• _Dataset records_:
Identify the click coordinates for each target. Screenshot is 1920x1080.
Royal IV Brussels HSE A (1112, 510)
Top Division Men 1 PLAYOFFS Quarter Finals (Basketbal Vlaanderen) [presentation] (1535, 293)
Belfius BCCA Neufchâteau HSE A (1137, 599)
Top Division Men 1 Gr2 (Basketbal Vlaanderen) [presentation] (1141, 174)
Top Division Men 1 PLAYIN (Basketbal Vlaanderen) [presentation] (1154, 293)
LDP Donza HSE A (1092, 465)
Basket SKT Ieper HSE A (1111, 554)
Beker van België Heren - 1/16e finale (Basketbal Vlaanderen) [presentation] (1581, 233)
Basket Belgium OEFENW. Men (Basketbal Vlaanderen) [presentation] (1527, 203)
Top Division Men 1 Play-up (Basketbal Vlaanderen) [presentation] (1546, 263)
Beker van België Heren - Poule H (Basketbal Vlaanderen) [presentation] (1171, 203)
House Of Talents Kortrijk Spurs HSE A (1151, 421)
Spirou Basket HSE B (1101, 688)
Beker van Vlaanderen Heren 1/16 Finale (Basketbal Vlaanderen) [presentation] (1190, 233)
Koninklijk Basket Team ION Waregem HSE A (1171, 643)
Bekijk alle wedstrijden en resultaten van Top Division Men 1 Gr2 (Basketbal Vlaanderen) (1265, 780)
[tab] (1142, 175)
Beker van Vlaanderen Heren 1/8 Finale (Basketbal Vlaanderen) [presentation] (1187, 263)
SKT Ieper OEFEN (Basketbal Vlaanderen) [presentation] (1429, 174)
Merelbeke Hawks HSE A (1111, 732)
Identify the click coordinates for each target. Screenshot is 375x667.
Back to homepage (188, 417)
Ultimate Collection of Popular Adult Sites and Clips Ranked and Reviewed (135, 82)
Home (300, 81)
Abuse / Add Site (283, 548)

• _EXERCISE_:
After finding the line that contains "Screenshot is 375x667." in the records above, copy that line and each one after it exactly, through the final line.

• _SOLVED PROBLEM_:
Identify the click coordinates for each target. Screenshot is 375x667.
Back to homepage (188, 417)
Ultimate Collection of Popular Adult Sites and Clips Ranked and Reviewed (135, 82)
Home (300, 81)
Abuse / Add Site (283, 548)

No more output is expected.